Start of THE RECORDS
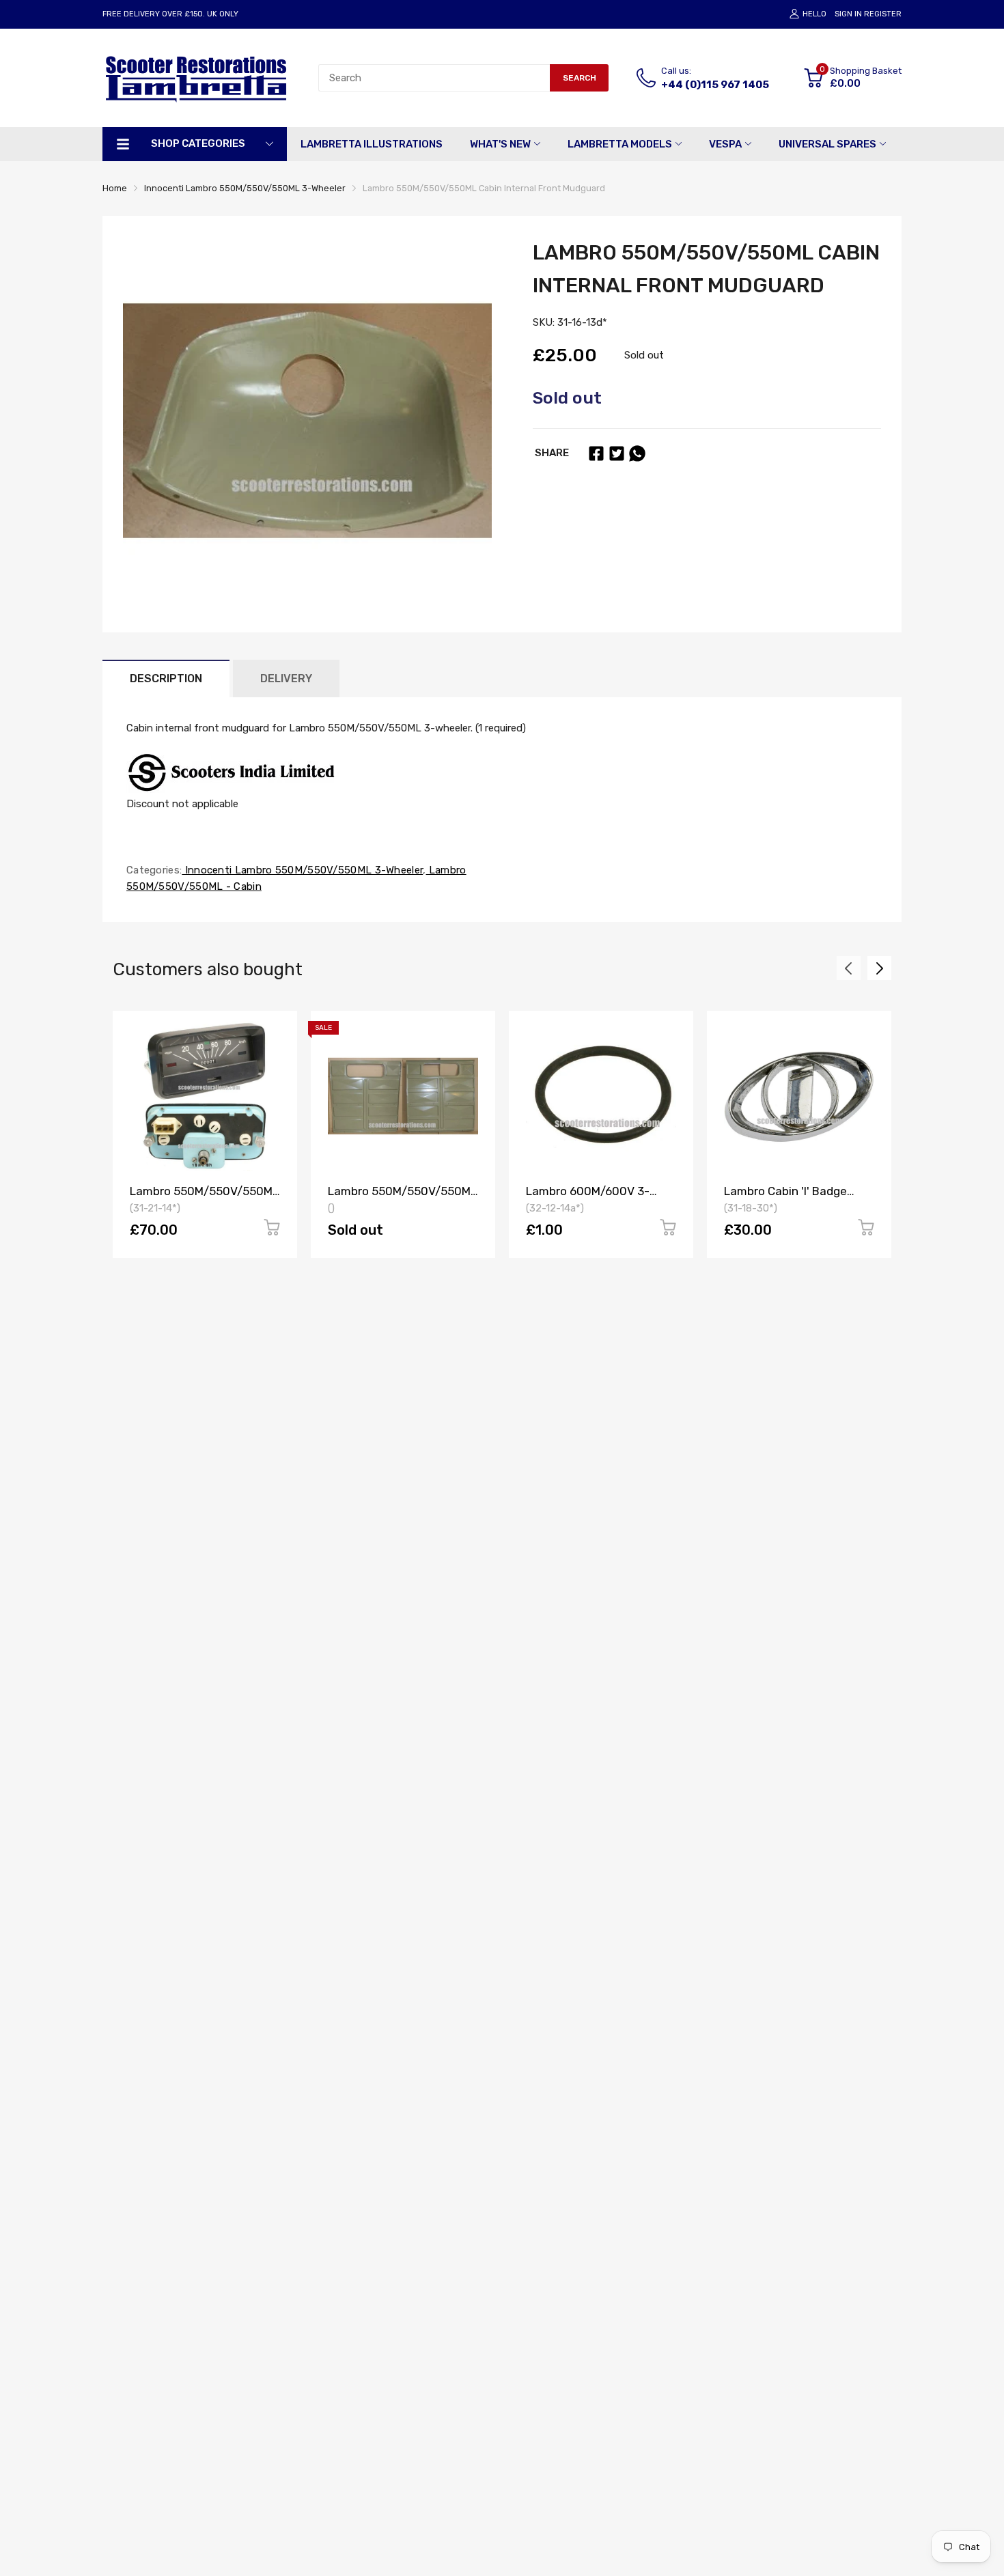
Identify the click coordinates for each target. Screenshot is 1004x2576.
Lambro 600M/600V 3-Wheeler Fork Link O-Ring (593, 1197)
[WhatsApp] (637, 453)
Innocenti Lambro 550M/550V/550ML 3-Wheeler (302, 870)
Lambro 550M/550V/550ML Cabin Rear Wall (402, 1197)
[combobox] (434, 78)
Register (883, 14)
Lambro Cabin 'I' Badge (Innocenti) (785, 1197)
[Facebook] (596, 453)
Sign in (848, 14)
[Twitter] (617, 453)
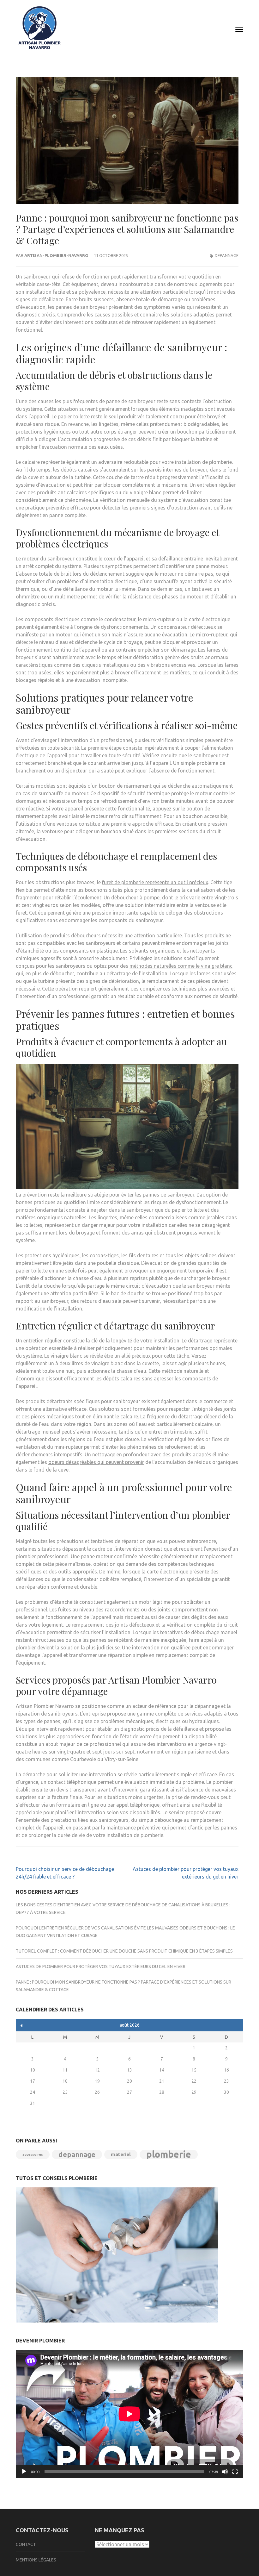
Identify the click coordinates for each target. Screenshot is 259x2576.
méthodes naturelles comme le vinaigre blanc (181, 966)
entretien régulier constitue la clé (60, 1340)
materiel (121, 2154)
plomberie (168, 2154)
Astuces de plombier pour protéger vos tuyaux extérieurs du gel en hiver (100, 1966)
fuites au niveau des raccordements (99, 1609)
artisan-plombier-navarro (56, 255)
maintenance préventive (133, 1827)
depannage (226, 255)
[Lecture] (24, 2471)
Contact (26, 2544)
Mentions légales (36, 2559)
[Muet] (225, 2471)
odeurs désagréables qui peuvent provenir (96, 1462)
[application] (129, 2414)
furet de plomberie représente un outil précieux (155, 882)
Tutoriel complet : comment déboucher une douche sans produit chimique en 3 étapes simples (124, 1951)
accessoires (32, 2154)
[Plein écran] (235, 2471)
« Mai (22, 2025)
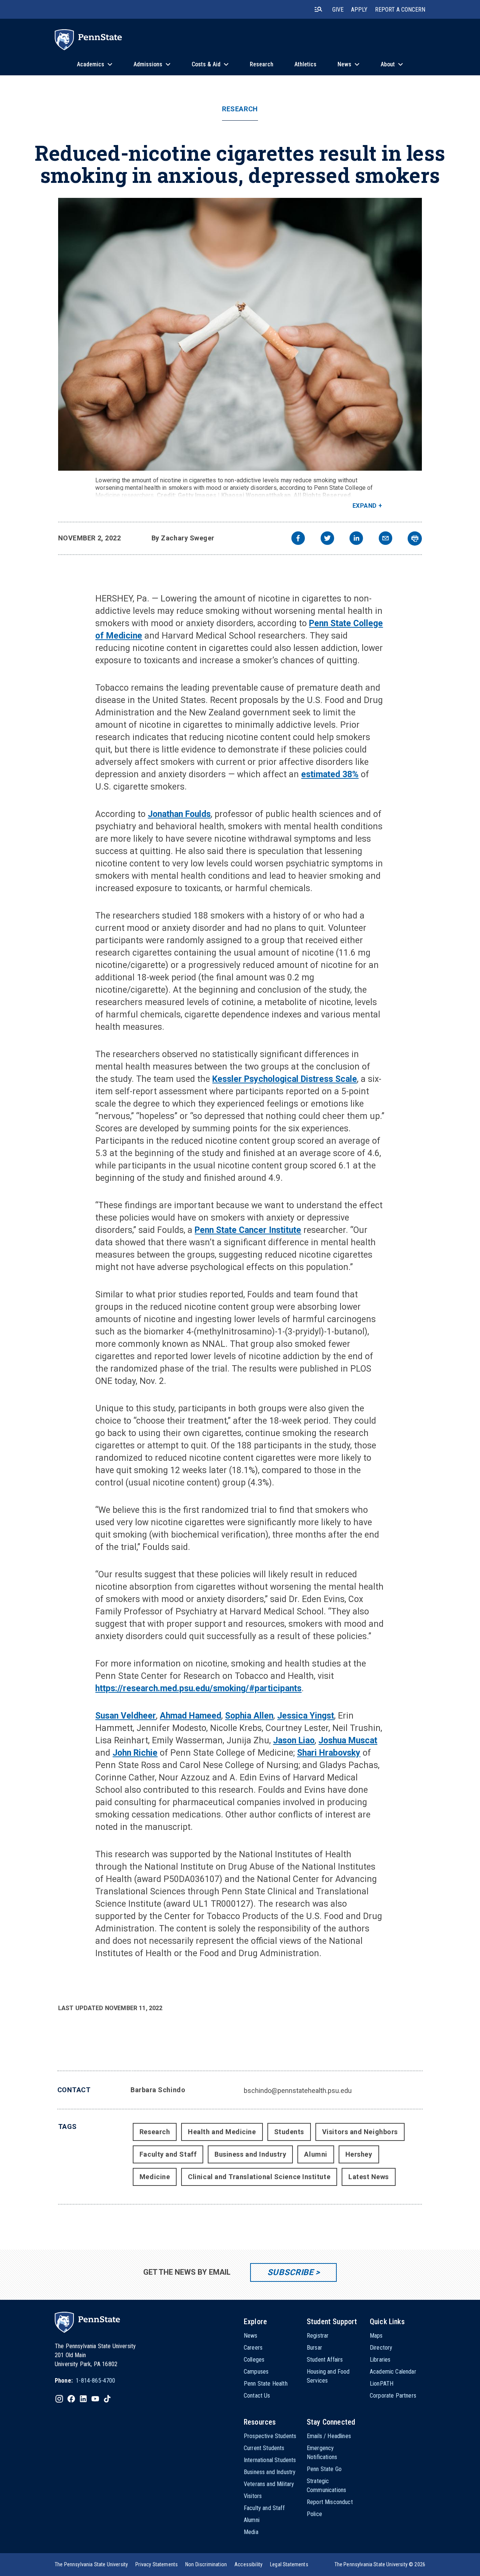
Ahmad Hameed (190, 1716)
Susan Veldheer (125, 1716)
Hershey (358, 2154)
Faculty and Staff (168, 2154)
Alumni (315, 2154)
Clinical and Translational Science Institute (259, 2177)
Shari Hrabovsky (328, 1753)
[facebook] (298, 539)
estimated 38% (329, 774)
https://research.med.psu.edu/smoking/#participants (198, 1688)
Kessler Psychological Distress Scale (284, 1079)
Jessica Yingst (305, 1716)
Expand (364, 505)
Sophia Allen (249, 1716)
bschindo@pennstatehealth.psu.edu (298, 2090)
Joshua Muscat (347, 1740)
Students (289, 2132)
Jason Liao (294, 1740)
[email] (385, 539)
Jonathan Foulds (179, 814)
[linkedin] (356, 539)
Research (240, 109)
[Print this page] (415, 538)
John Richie (135, 1753)
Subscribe (290, 2272)
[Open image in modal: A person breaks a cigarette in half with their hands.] (240, 334)
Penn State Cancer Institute (248, 1230)
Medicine (155, 2177)
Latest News (368, 2177)
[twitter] (327, 539)
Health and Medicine (222, 2132)
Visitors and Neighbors (360, 2132)
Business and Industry (250, 2154)
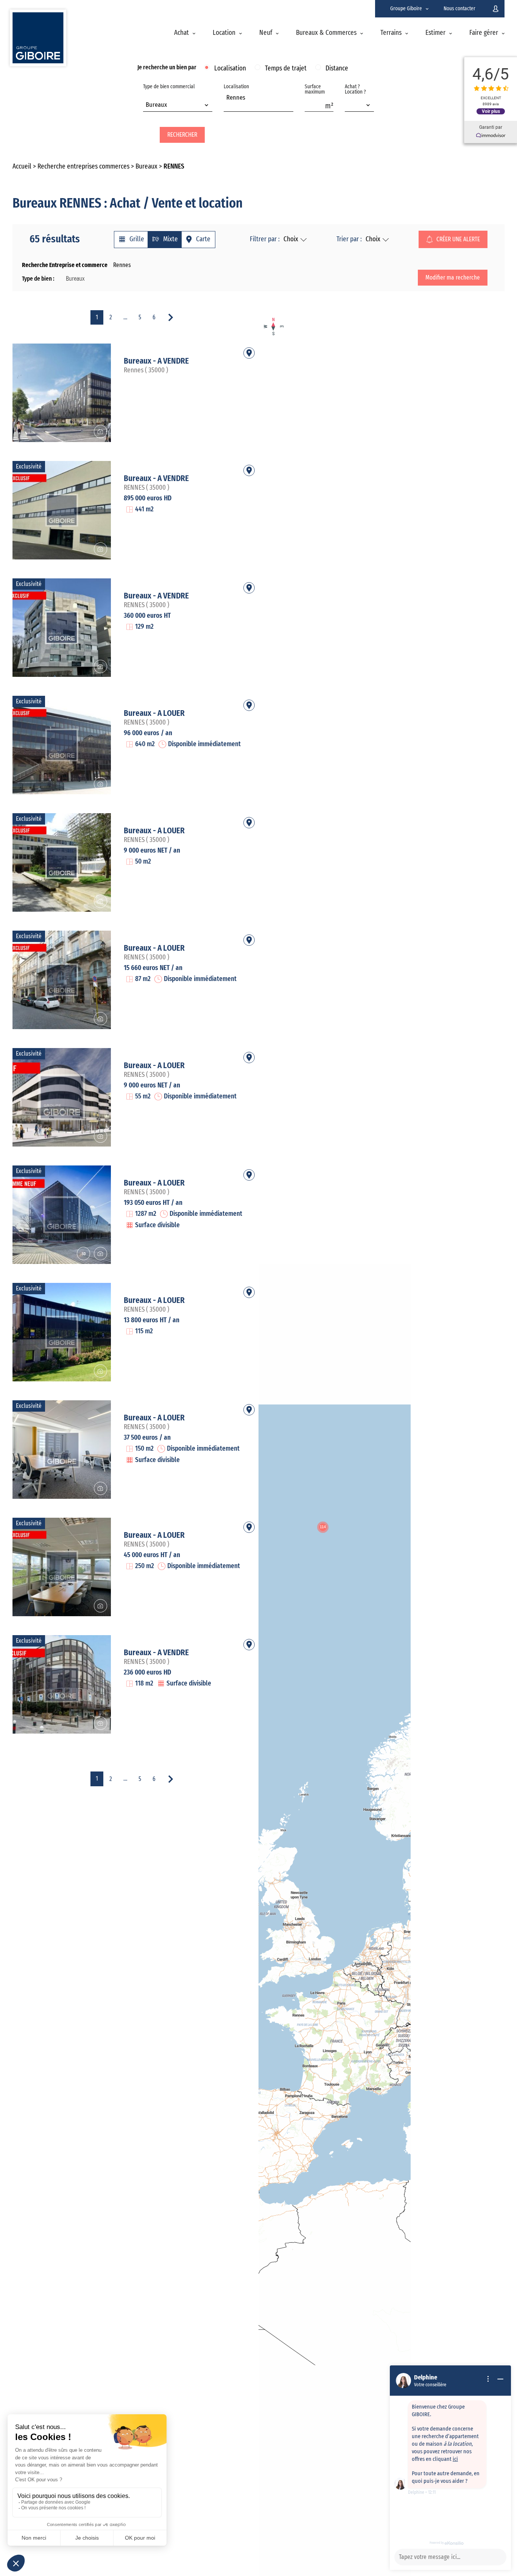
End of THE RECORDS
#### [REQUIREMENT]
Could you set down, exactly as written, the lines above between the one holding "Ahmad Hameed (190, 1716)" and the one holding "Subscribe (290, 2272)", inclusive, and nothing more?

#### [SOLUTION TO THIS PROBLEM]
Ahmad Hameed (190, 1716)
Susan Veldheer (125, 1716)
Hershey (358, 2154)
Faculty and Staff (168, 2154)
Alumni (315, 2154)
Clinical and Translational Science Institute (259, 2177)
Shari Hrabovsky (328, 1753)
[facebook] (298, 539)
estimated 38% (329, 774)
https://research.med.psu.edu/smoking/#participants (198, 1688)
Kessler Psychological Distress Scale (284, 1079)
Jessica Yingst (305, 1716)
Expand (364, 505)
Sophia Allen (249, 1716)
bschindo@pennstatehealth.psu.edu (298, 2090)
Joshua Muscat (347, 1740)
Students (289, 2132)
Jason Liao (294, 1740)
[email] (385, 539)
Jonathan Foulds (179, 814)
[linkedin] (356, 539)
Research (240, 109)
[Print this page] (415, 538)
John Richie (135, 1753)
Subscribe (290, 2272)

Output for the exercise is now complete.